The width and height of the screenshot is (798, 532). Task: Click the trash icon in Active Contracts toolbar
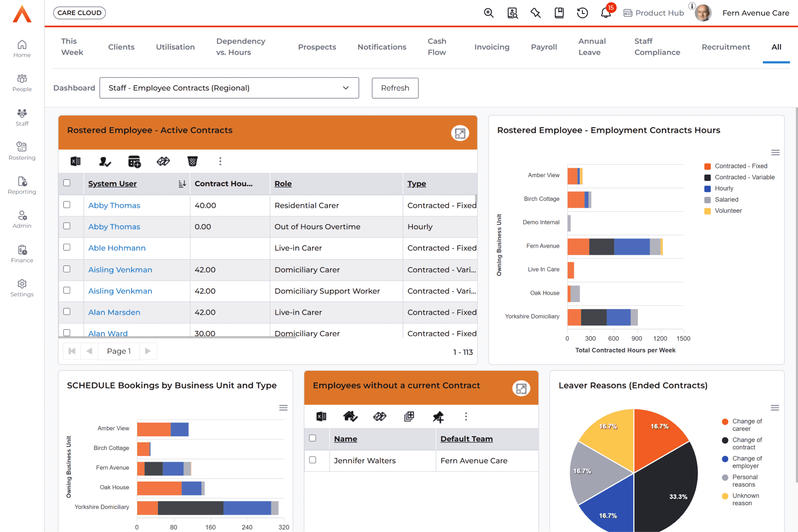click(192, 161)
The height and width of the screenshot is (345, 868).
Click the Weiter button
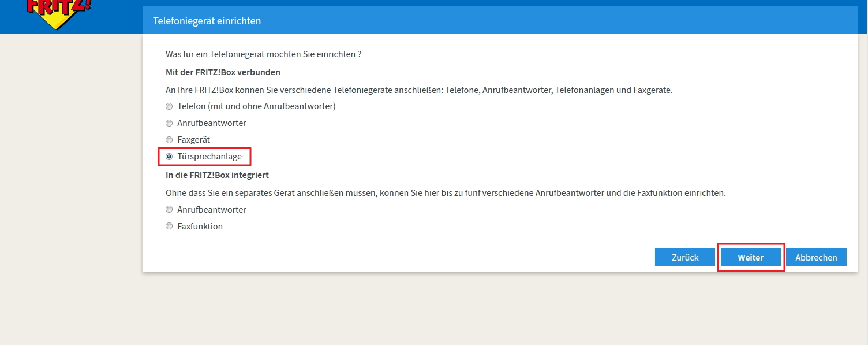tap(750, 258)
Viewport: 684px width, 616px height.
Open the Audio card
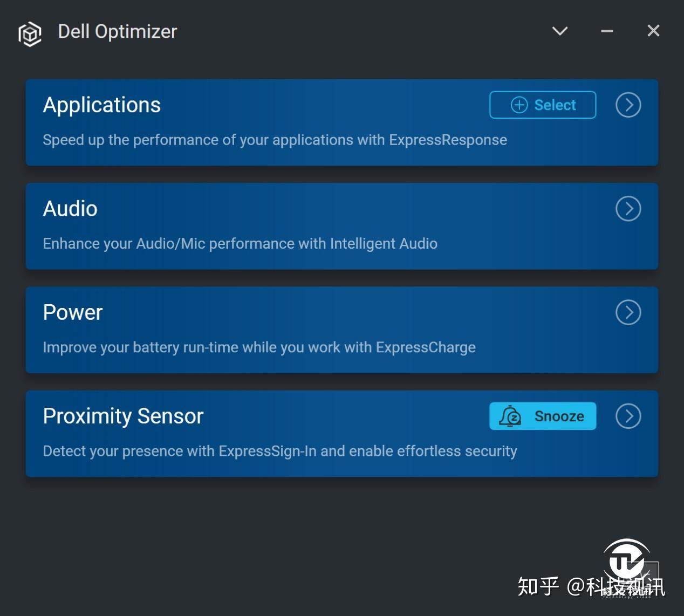click(342, 226)
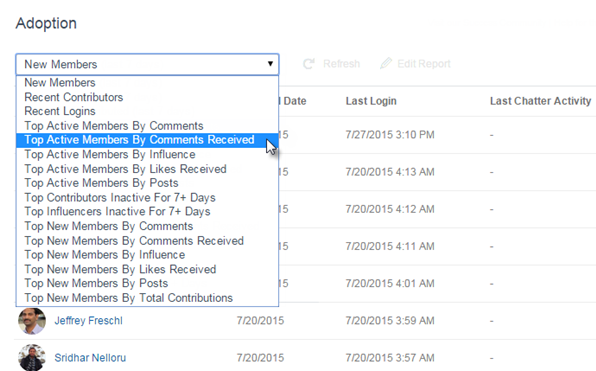Open the Sridhar Nelloru member link

[x=90, y=358]
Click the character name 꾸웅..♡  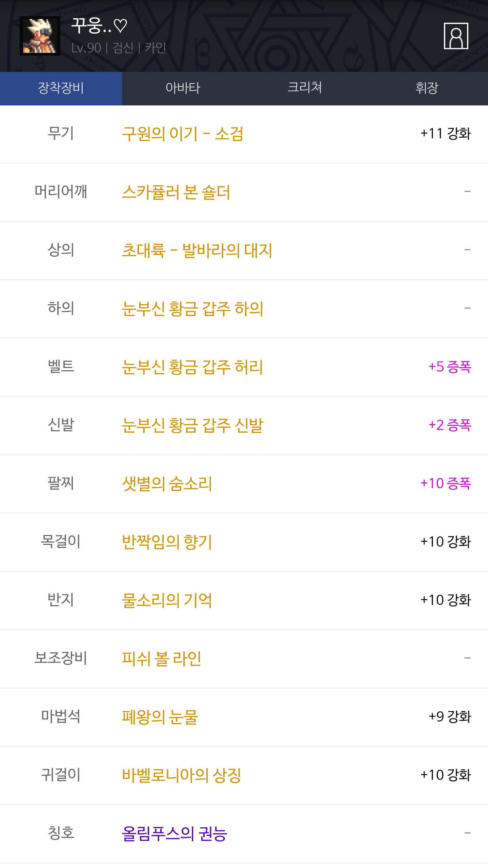(99, 26)
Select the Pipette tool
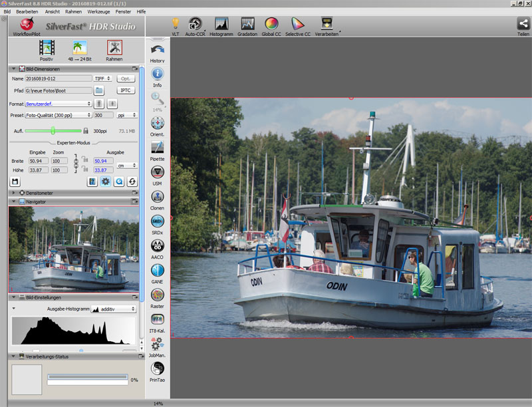 click(158, 148)
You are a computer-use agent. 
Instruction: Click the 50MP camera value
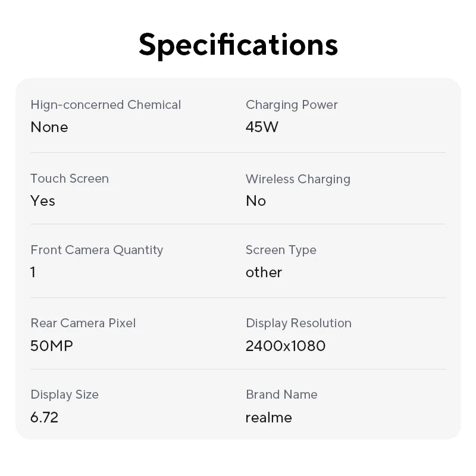pos(52,346)
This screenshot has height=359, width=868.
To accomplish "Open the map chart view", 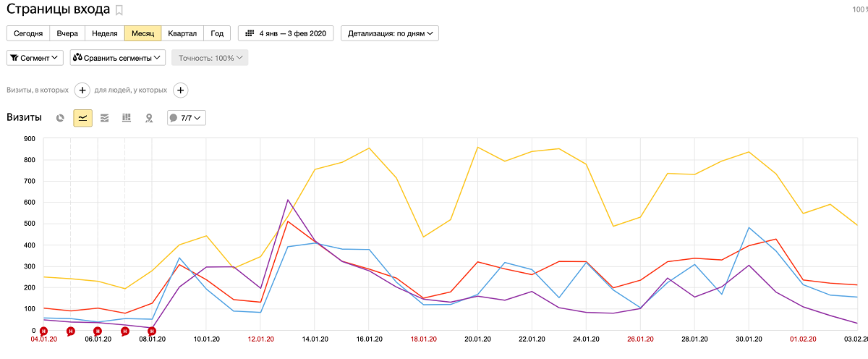I will (x=149, y=118).
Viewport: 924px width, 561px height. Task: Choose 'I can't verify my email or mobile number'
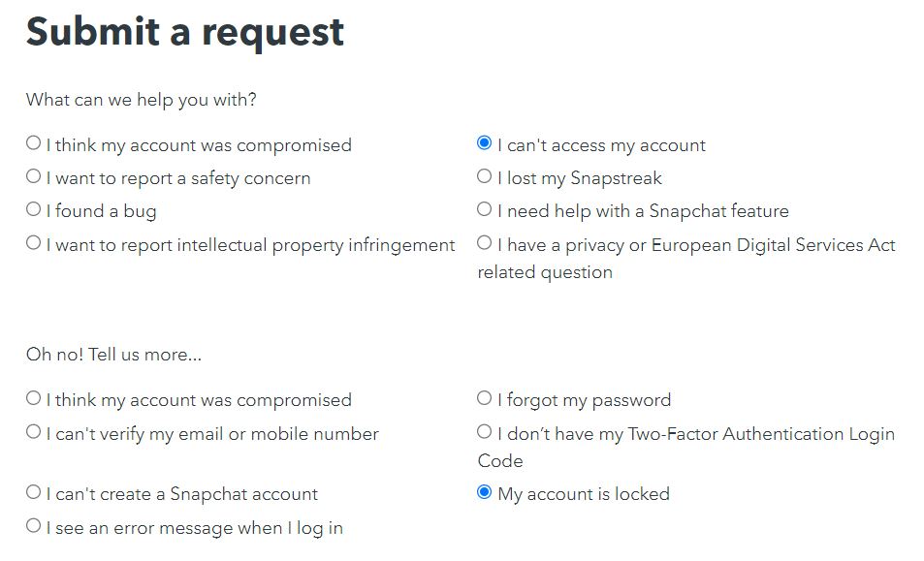click(x=34, y=433)
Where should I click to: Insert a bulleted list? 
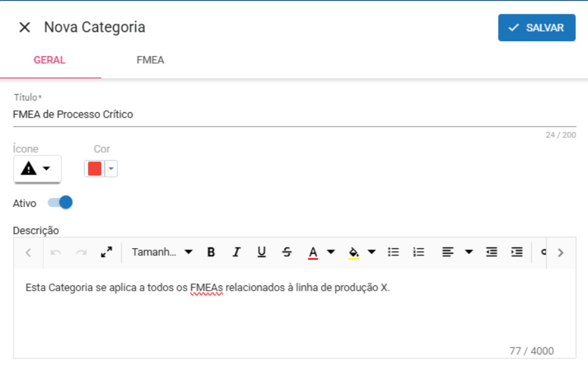click(394, 252)
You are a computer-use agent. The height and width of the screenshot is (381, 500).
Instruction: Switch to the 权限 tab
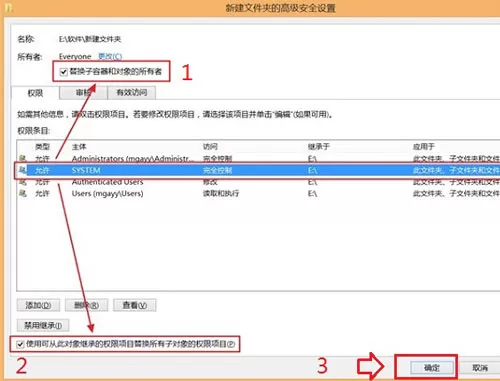pyautogui.click(x=35, y=93)
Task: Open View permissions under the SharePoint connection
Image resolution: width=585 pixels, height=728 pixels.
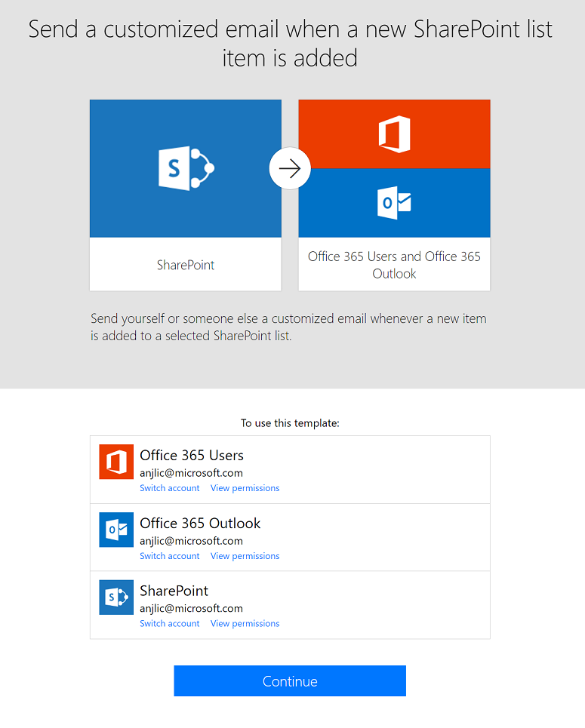Action: pyautogui.click(x=245, y=624)
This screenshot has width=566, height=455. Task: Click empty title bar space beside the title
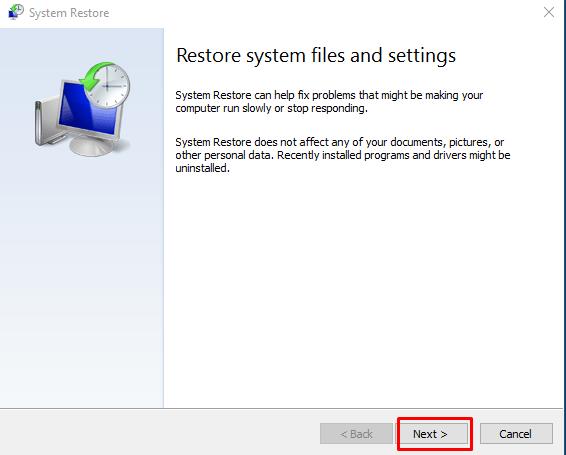click(x=325, y=13)
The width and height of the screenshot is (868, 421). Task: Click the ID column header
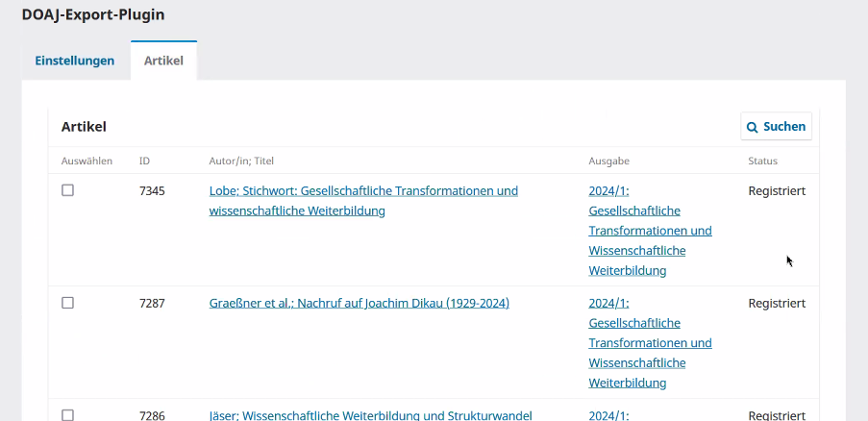tap(144, 161)
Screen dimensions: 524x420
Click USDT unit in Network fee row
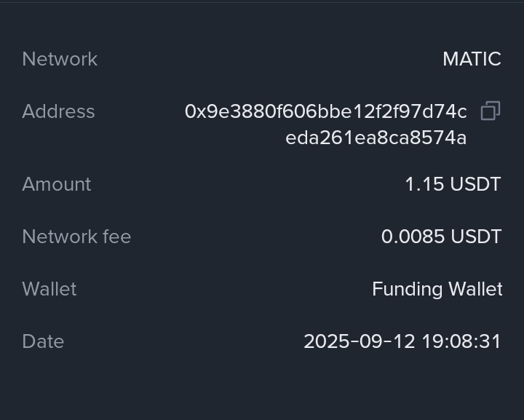(476, 237)
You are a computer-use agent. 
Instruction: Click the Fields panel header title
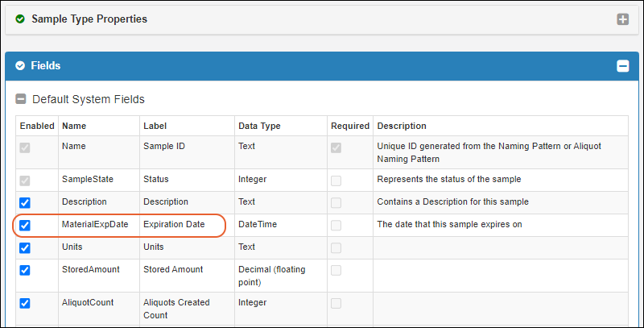(46, 66)
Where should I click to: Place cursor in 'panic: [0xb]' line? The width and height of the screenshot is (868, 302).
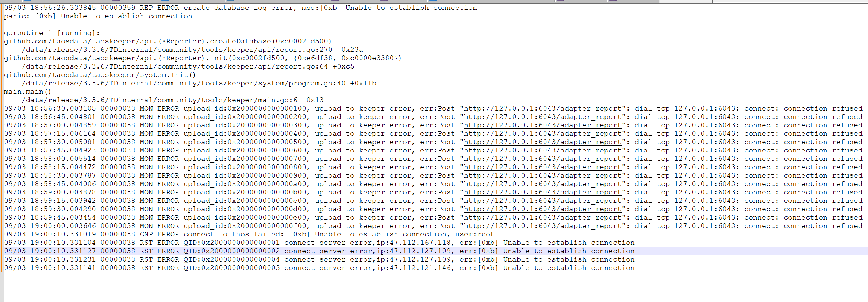coord(98,16)
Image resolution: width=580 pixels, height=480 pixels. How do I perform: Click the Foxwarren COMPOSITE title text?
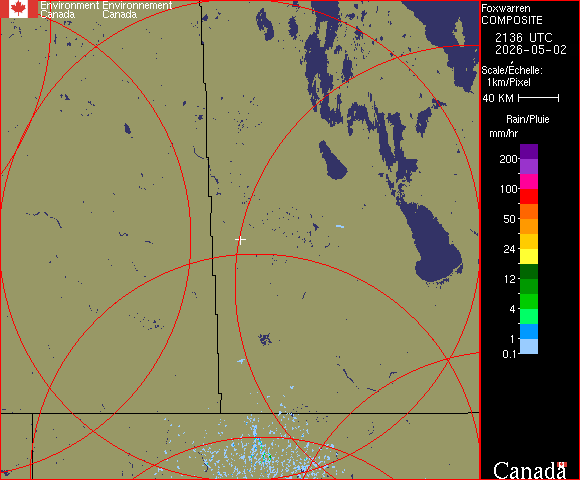click(512, 14)
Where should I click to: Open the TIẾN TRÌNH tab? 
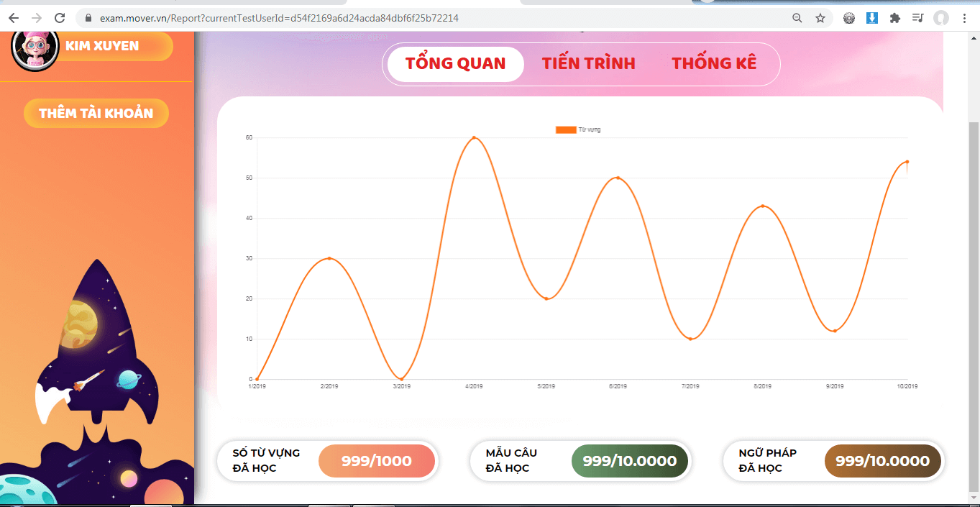pyautogui.click(x=588, y=63)
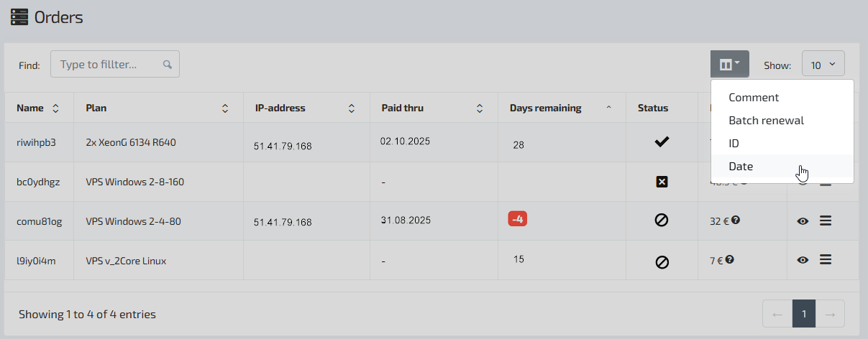Click the question mark next to 32 € price
Image resolution: width=868 pixels, height=339 pixels.
click(x=736, y=220)
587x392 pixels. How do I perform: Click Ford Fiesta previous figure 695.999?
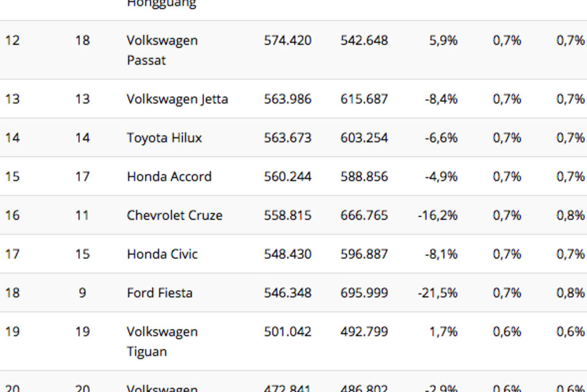coord(364,293)
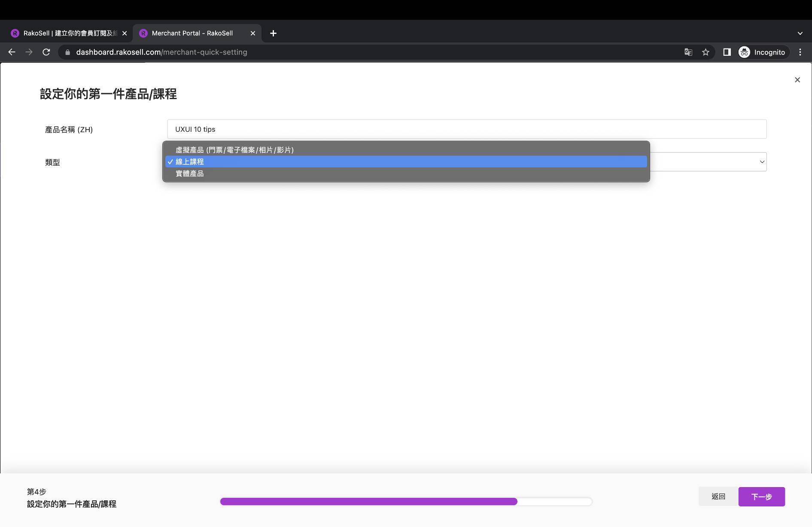This screenshot has width=812, height=527.
Task: Expand the tab search chevron
Action: click(800, 33)
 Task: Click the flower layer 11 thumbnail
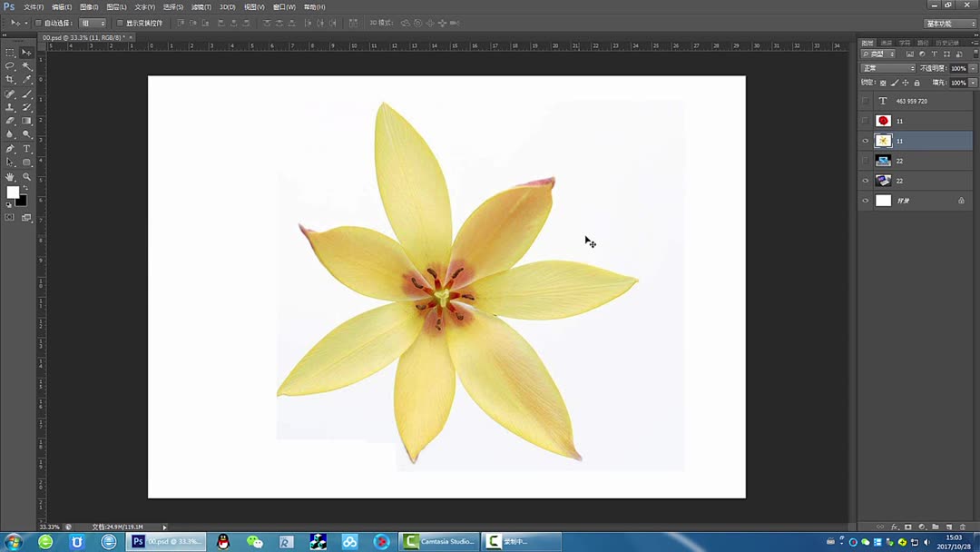pyautogui.click(x=883, y=140)
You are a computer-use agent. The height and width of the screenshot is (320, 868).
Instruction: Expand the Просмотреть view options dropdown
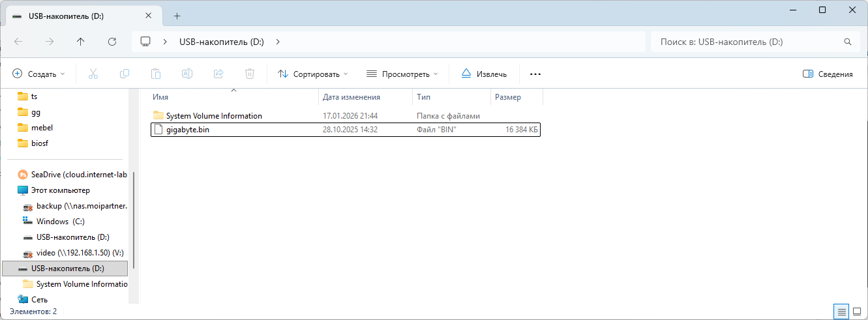[x=402, y=74]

• **ABOUT THIS EXERCISE**
Tell how many lines of the data contain "agent". Nothing but the number belongs in the reply.

• **RESULT OF THIS TASK**
4